-- PROBLEM TO SOLVE --
Can you copy the entries below, from the line with "The width and height of the screenshot is (1255, 763)." up to and including the line with "coordinates (1143, 207).", reproducing each line exactly?

════════════════════

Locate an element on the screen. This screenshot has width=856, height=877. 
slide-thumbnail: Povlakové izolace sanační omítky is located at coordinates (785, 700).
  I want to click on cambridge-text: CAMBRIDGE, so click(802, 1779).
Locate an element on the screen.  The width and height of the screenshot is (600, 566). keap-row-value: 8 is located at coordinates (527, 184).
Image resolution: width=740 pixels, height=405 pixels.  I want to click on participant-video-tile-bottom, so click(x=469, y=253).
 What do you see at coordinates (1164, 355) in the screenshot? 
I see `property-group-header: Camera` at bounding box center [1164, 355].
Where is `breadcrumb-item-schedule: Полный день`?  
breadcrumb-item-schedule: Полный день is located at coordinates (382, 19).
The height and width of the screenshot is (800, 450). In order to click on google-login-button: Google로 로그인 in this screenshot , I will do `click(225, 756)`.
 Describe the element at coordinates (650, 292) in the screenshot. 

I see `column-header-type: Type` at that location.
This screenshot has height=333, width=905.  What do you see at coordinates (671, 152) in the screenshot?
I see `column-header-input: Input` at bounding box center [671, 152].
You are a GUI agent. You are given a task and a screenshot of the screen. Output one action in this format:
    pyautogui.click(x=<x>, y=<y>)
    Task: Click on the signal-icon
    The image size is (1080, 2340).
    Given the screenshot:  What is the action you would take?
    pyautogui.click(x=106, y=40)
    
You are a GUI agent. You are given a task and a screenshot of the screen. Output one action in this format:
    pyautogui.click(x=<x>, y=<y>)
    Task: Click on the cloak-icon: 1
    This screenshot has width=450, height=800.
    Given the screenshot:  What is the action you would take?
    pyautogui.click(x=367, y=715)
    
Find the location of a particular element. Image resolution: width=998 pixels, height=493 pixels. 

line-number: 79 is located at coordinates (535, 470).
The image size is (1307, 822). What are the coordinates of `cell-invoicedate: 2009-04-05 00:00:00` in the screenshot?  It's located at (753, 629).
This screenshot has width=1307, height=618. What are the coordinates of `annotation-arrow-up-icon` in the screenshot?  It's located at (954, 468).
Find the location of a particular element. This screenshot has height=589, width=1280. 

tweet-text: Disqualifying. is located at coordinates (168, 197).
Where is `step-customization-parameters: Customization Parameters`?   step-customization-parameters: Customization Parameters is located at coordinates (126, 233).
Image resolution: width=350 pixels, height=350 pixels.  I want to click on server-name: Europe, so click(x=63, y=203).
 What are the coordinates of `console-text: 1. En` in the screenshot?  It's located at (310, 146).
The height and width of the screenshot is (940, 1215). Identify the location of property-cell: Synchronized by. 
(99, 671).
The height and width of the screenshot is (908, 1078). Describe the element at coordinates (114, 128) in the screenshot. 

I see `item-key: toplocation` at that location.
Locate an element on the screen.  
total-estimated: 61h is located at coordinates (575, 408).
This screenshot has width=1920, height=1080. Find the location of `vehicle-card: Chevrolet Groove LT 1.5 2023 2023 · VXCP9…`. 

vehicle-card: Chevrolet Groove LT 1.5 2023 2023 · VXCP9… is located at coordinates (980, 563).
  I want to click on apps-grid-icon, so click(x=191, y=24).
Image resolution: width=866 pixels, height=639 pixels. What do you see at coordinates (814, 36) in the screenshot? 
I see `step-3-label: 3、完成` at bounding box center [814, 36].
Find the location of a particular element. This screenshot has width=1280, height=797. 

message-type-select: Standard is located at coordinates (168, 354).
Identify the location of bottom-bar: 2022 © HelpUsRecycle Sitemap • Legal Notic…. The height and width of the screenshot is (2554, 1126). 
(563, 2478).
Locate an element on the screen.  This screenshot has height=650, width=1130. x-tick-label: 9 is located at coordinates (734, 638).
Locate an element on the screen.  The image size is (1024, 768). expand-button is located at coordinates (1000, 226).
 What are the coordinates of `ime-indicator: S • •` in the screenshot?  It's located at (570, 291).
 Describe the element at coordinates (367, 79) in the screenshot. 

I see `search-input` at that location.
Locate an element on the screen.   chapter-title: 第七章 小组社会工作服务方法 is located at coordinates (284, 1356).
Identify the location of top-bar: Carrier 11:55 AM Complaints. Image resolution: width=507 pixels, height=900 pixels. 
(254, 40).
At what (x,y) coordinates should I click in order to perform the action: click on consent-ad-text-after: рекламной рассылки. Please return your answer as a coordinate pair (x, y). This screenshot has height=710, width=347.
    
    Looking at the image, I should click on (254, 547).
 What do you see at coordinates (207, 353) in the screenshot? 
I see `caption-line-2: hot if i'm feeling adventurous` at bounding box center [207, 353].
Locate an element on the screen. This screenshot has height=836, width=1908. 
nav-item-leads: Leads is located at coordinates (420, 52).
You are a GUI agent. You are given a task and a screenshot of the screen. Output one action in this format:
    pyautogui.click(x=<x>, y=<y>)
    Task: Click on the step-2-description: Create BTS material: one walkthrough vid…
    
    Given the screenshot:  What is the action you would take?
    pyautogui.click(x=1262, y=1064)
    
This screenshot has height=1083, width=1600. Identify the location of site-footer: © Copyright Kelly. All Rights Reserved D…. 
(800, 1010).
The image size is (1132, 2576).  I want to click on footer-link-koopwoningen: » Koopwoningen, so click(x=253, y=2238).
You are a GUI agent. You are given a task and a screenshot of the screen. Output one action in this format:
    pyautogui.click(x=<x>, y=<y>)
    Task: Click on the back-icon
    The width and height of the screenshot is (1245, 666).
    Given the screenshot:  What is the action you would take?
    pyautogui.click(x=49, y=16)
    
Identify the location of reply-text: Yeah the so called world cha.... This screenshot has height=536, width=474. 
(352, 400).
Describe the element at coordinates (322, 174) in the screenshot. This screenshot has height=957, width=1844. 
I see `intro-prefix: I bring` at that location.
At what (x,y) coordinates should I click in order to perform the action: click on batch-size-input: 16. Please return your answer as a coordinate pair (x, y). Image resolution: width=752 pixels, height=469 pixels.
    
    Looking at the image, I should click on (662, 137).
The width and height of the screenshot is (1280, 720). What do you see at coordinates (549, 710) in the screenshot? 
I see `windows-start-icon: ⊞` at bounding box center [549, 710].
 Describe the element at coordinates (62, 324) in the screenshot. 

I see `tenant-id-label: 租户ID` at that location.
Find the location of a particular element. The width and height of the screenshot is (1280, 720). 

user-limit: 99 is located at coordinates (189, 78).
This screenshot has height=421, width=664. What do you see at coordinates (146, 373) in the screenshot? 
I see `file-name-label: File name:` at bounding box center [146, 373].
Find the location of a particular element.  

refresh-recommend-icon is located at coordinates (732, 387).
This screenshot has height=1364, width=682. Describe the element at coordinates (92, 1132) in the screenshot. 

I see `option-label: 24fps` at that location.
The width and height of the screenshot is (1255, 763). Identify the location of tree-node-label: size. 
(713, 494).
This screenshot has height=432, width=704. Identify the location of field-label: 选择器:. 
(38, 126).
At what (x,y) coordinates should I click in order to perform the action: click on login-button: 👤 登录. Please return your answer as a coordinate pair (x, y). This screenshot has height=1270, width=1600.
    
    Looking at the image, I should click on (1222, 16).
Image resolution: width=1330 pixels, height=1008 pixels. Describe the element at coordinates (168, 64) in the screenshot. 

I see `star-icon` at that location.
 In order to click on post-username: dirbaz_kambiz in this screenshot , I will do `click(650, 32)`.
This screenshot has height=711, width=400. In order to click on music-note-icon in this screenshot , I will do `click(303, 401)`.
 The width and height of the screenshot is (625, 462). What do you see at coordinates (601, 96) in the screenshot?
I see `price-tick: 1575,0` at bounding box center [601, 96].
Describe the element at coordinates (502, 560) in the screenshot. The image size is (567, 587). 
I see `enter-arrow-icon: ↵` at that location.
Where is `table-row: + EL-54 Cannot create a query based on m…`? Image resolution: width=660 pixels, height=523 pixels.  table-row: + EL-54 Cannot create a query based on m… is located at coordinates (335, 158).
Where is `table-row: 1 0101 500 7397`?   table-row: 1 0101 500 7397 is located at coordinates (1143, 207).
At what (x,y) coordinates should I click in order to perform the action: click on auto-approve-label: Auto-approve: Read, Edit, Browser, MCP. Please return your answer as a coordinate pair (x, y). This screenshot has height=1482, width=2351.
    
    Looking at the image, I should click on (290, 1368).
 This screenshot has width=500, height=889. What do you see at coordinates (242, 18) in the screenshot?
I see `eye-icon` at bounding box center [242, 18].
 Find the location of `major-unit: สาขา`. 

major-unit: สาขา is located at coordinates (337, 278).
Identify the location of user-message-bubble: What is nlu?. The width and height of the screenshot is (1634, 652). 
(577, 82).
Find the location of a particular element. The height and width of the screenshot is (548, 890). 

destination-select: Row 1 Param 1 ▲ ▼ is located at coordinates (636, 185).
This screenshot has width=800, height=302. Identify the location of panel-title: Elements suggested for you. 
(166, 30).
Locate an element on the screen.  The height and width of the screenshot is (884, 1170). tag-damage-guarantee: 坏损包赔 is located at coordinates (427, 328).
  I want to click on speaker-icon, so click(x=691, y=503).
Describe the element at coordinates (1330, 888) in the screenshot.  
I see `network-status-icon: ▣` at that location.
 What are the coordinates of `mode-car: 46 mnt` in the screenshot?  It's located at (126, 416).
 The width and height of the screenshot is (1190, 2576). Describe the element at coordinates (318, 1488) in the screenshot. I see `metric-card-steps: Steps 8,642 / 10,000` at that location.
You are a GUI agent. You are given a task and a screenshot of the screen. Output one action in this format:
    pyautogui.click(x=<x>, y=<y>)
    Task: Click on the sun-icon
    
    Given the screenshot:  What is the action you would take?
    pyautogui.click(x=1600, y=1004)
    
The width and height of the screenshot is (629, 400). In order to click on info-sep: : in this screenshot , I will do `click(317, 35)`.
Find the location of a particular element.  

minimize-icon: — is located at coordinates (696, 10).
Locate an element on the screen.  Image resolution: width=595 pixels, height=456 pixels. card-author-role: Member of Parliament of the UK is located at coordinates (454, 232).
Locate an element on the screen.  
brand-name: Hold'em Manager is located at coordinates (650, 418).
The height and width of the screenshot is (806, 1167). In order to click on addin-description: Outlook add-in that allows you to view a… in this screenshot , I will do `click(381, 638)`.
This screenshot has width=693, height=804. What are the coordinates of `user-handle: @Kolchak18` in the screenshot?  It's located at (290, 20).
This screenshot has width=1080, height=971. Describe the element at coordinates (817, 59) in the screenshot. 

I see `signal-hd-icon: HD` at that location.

════════════════════

-- RESPONSE TO THE EXERCISE --
The width and height of the screenshot is (1255, 763). Identify the location of tree-node-label: size. 
(713, 494).
This screenshot has height=432, width=704. Identify the location of field-label: 选择器:. 
(38, 126).
At what (x,y) coordinates should I click in order to perform the action: click on login-button: 👤 登录. Please return your answer as a coordinate pair (x, y). This screenshot has height=1270, width=1600.
    
    Looking at the image, I should click on (1222, 16).
Image resolution: width=1330 pixels, height=1008 pixels. Describe the element at coordinates (168, 64) in the screenshot. 

I see `star-icon` at that location.
 In order to click on post-username: dirbaz_kambiz in this screenshot , I will do `click(650, 32)`.
This screenshot has height=711, width=400. In order to click on music-note-icon in this screenshot , I will do `click(303, 401)`.
 The width and height of the screenshot is (625, 462). What do you see at coordinates (601, 96) in the screenshot?
I see `price-tick: 1575,0` at bounding box center [601, 96].
Describe the element at coordinates (502, 560) in the screenshot. The image size is (567, 587). 
I see `enter-arrow-icon: ↵` at that location.
Where is `table-row: + EL-54 Cannot create a query based on m…`? Image resolution: width=660 pixels, height=523 pixels.  table-row: + EL-54 Cannot create a query based on m… is located at coordinates (335, 158).
Where is `table-row: 1 0101 500 7397`?   table-row: 1 0101 500 7397 is located at coordinates (1143, 207).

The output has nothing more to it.